Outlaw Photographer James Taylor’s list of Internet Marketing methods, from least to most effective:
Darketing – Marketing without information, a target, or a plan – completely in the dark. Least effective, and by far most common, marketing method used by businesses today.
Larketing – See ‘Darketing’ – Marketing by whim without plan or purpose.
Parketing – Hanging the shingle and assuming that, by mere fact of existence, the world will beat a path to your product.
Quarketing – Invisible marketing, most often employed by those lacking any confidence at all in their own product.
Barketing – Making a lot of noise, generally annoying the hell out of everyone. Filed under, ‘Local Car Dealers.’
Starketing – Grabbing attention at any cost to your budget or brand image. See Outpost.com Superbowl Ad, http://www.youtube.com/watch?v=fzbMcsrK-tw.
Sharketing – Always moving, always looking for opportunities for attention, but never stopping to check results. Most lethal form of marketing – big spending, no measurement.
Tarketing – Using research to aim your marketing at a good target market, your ideal customer.

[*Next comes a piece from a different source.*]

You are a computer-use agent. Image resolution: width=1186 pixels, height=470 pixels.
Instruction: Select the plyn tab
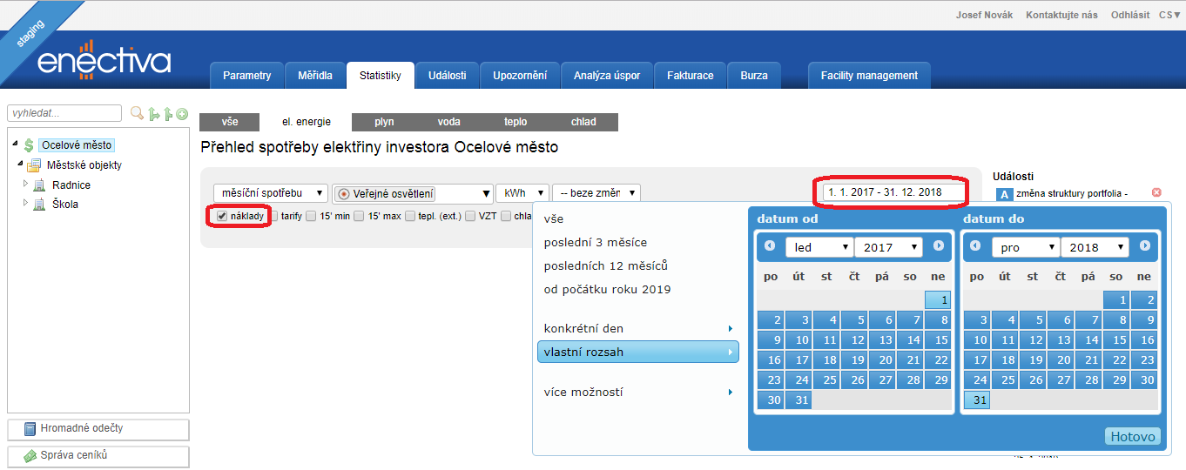pyautogui.click(x=384, y=122)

Here’s where we make the turn to good marketing methods.
Farketing – Marketing your brand by staying in the news with good PR. See Apple Inc., Ford Motor Company; not Kanye West, Tiger Woods.

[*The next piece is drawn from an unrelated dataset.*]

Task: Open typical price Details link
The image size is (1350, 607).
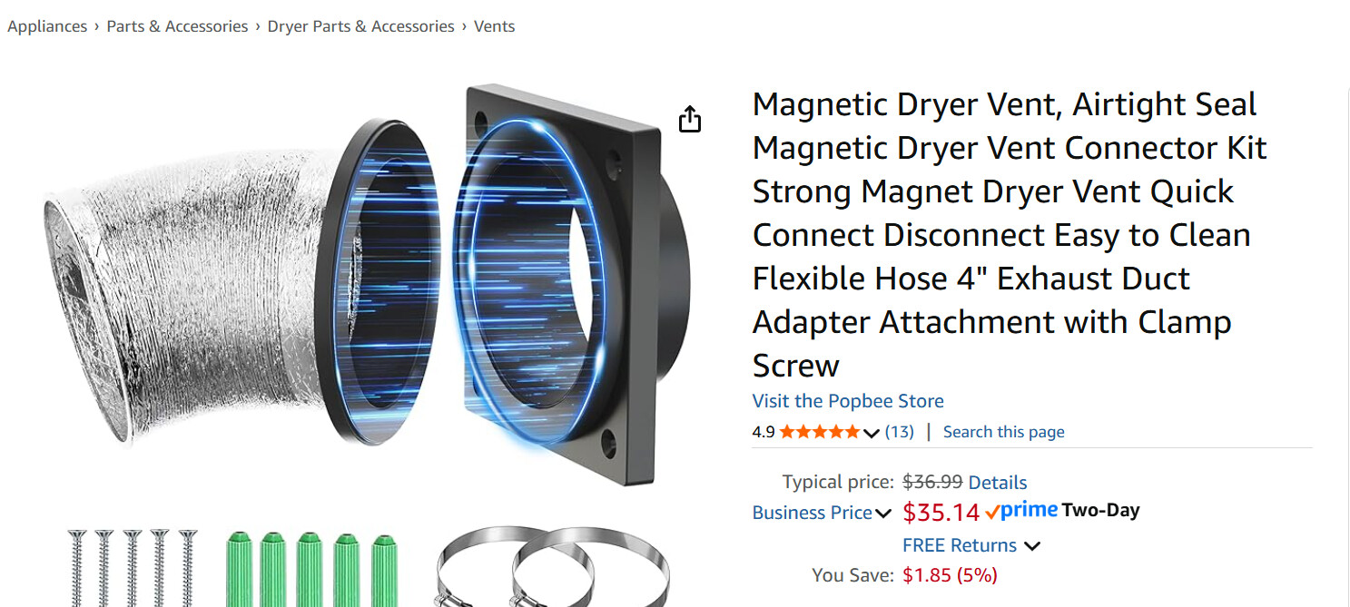Action: click(x=998, y=483)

RARketing – Sometimes it’s far more profitable and easy to market your way into being Second Best.
Snarketing – Sometimes it’s also more profitable to be divisive instead of mass-market. Being the bad boy underdog can earn fierce loyalty among customers.

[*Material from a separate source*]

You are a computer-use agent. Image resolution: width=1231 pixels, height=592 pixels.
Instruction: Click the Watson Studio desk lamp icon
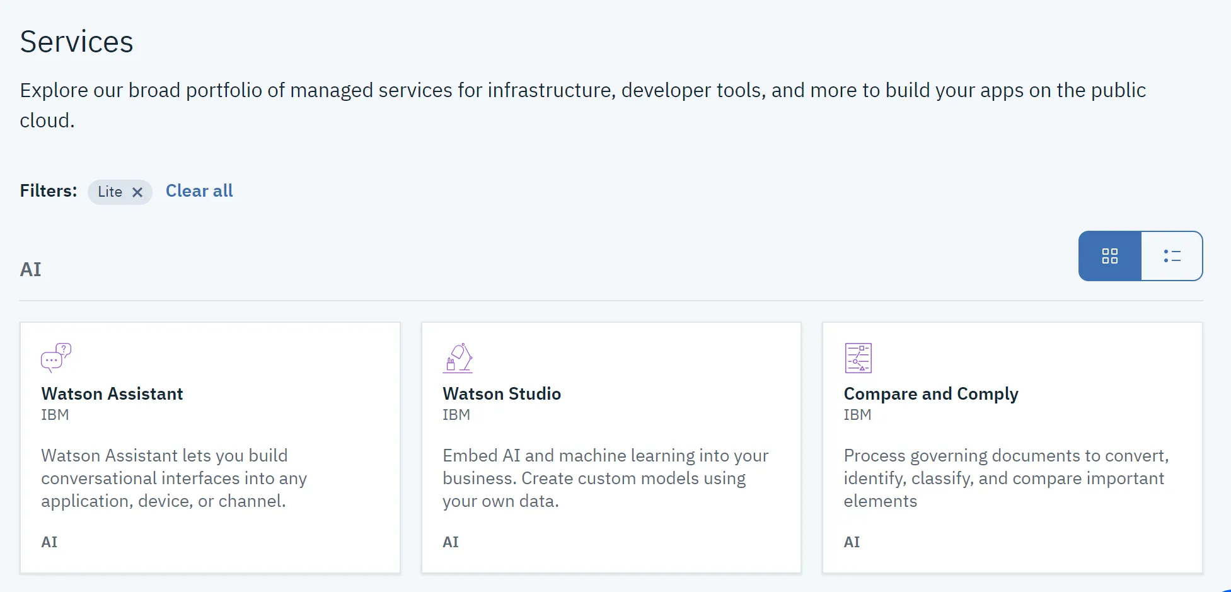pyautogui.click(x=458, y=357)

Embarketing – Staying fresh and exciting by frequently having something new to share with your market. A sense of adventure keeps folks tuned in.
Harketing – Marketing by listening. Social media has given your customers a voice louder than any ad campaign. Pay attention, and be responsive.
Remarketing – Strive to make your product or service completely remark-able by customers. Then let the world know what you did. Seth Godin-style, Purple Cow marketing.
Arketing – Visionary. Have the only umbrella kiosk in a rainstorm, or the only boat in a flood. Beat the game by staying three steps ahead of the other players. See Facebook, Twitter, PartTimePhoto.com.
🙂
Cross-posted with love from a comment I made at Jeff Walker’s Internet Marketing blog.
Next Steps
- Brainstorm session: On the above scale, what best fits the marketing you’re doing now? What can you change to move up the scale of effectiveness? Touch on each point from Tarketing to Arketing to answer the question, “What could I do to act on this marketing method?” File this in your Brainstorms folder.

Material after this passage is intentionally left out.